▶ [What you will do]: Only the stretch of the listing below that runs from the line with "Given: Click the back arrow beside 我的设备" through the line with "264x237 pixels." is to be printed, exactly and with both ends.

▶ [Records for this exercise]:

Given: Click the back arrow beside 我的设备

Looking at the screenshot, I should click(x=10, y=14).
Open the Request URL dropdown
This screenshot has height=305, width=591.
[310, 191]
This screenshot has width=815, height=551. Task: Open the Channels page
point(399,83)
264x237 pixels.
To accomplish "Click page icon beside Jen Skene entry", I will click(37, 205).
* * *
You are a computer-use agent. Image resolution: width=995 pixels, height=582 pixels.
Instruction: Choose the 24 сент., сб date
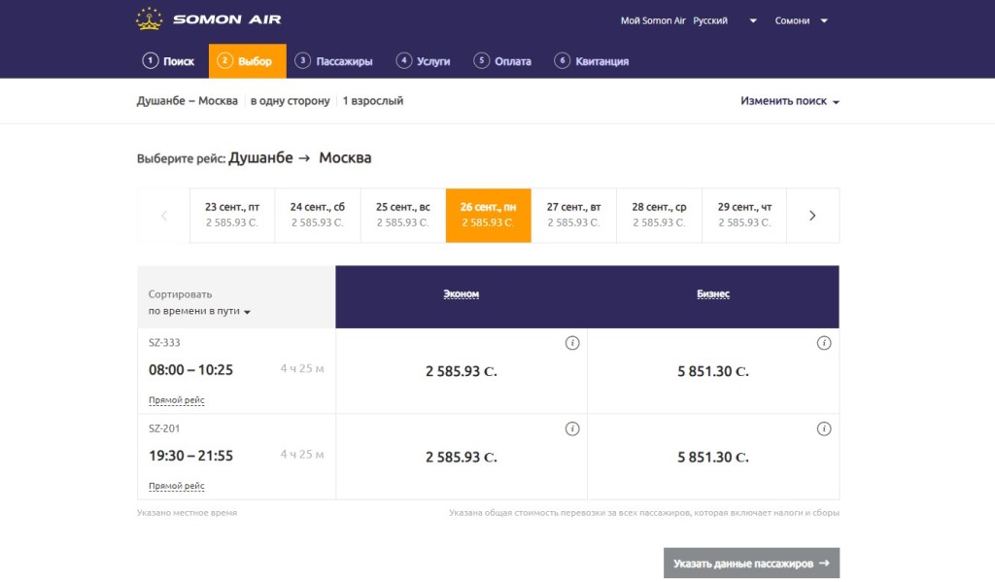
---
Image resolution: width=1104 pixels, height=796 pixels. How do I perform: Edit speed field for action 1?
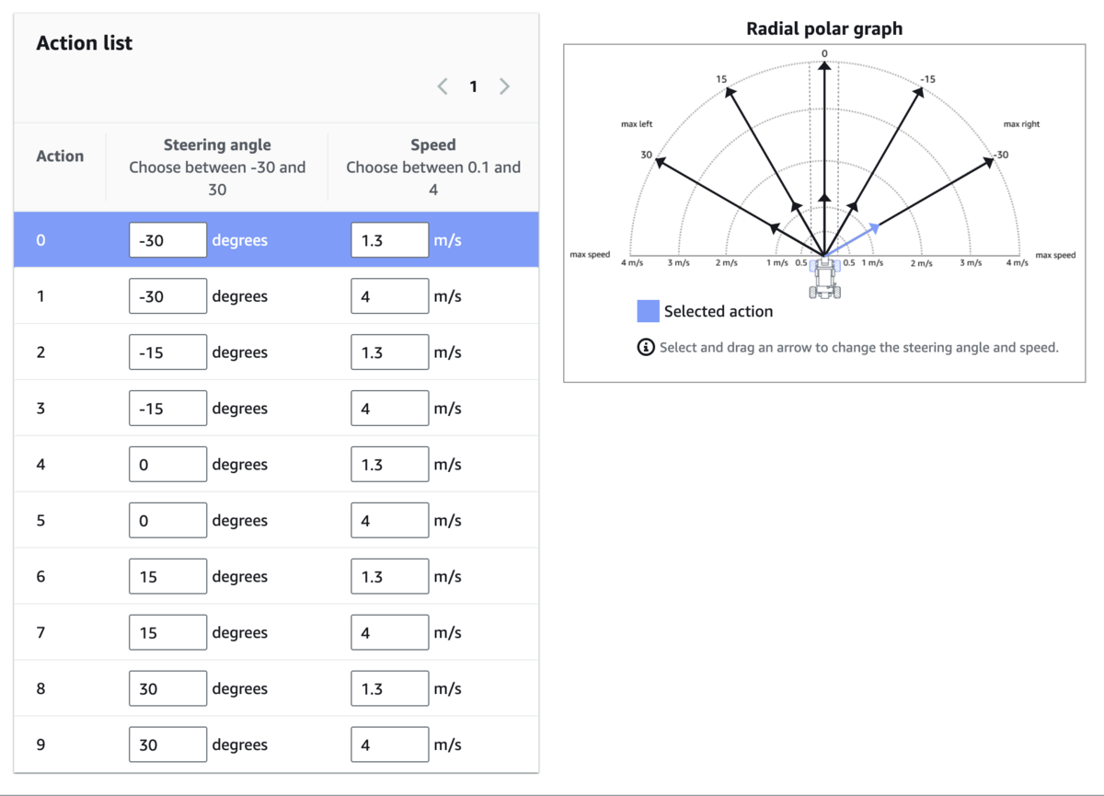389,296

▶ [Reply]:
Given: Click the back arrow beside 我的设备

Looking at the screenshot, I should click(x=10, y=14).
Open the Request URL dropdown
This screenshot has height=305, width=591.
[310, 191]
This screenshot has width=815, height=551. Task: Open the Channels page
point(399,83)
264x237 pixels.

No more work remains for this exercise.